(DATA LISTING begins)

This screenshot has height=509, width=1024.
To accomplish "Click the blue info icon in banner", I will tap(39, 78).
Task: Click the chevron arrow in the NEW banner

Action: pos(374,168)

(DATA LISTING ends)
(DATA LISTING begins)

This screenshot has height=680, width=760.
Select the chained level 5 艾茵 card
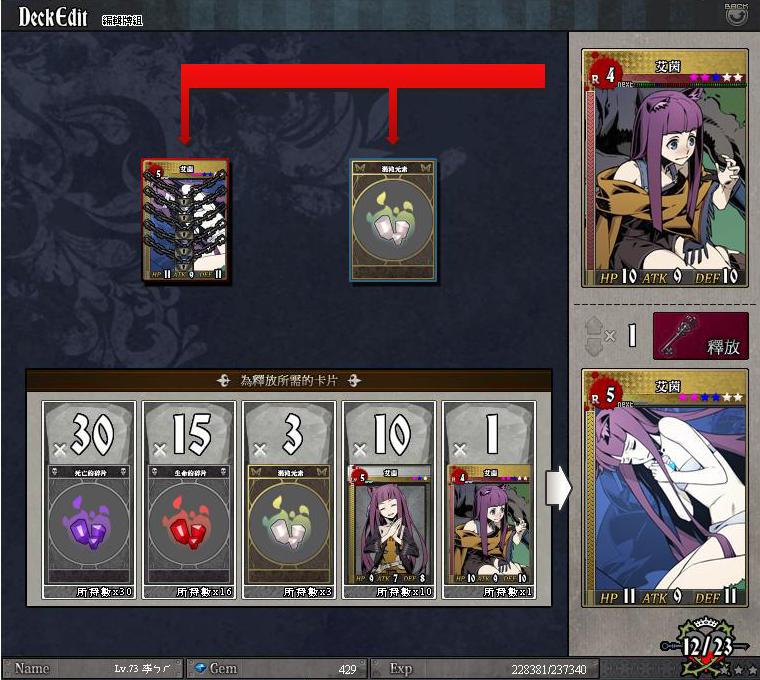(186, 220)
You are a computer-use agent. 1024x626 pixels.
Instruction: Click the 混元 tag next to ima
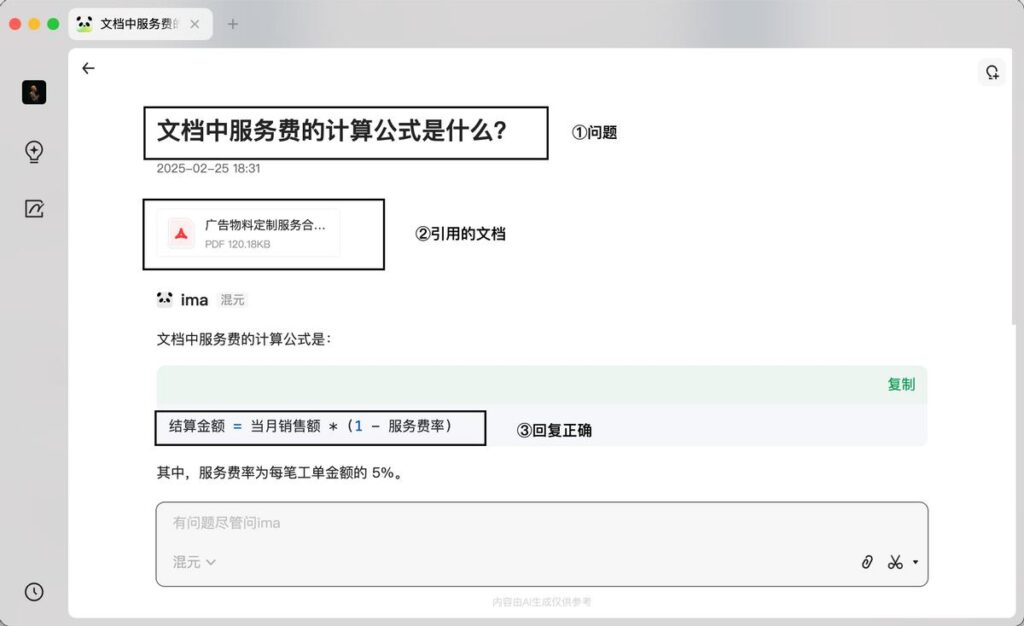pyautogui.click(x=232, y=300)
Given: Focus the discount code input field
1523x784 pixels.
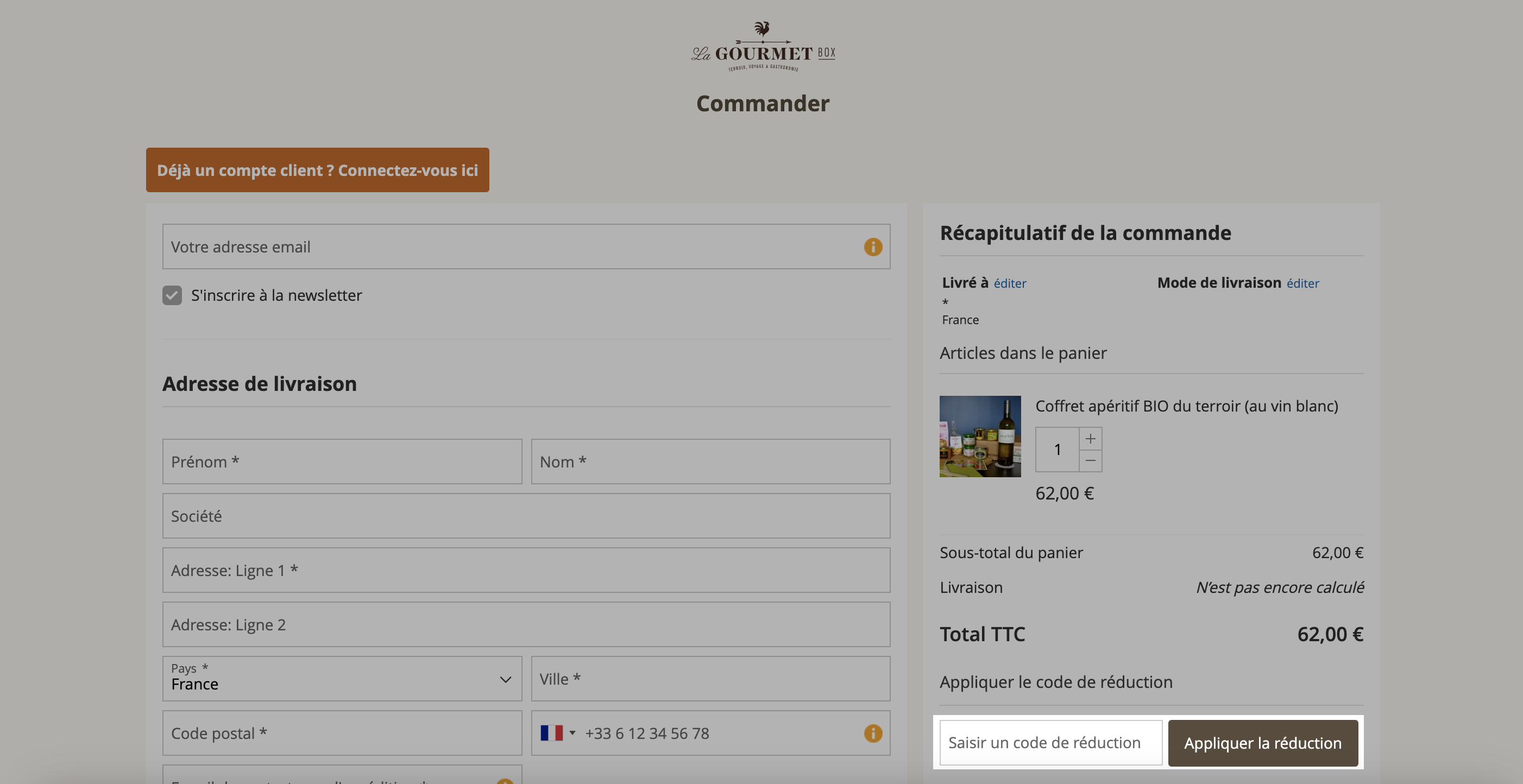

(DATA LISTING ends)

TASK STATEMENT:
Find the lines above that include the string "height" and copy them.

WRITTEN SOLUTION:
This screenshot has height=509, width=1024.
This screenshot has height=680, width=760.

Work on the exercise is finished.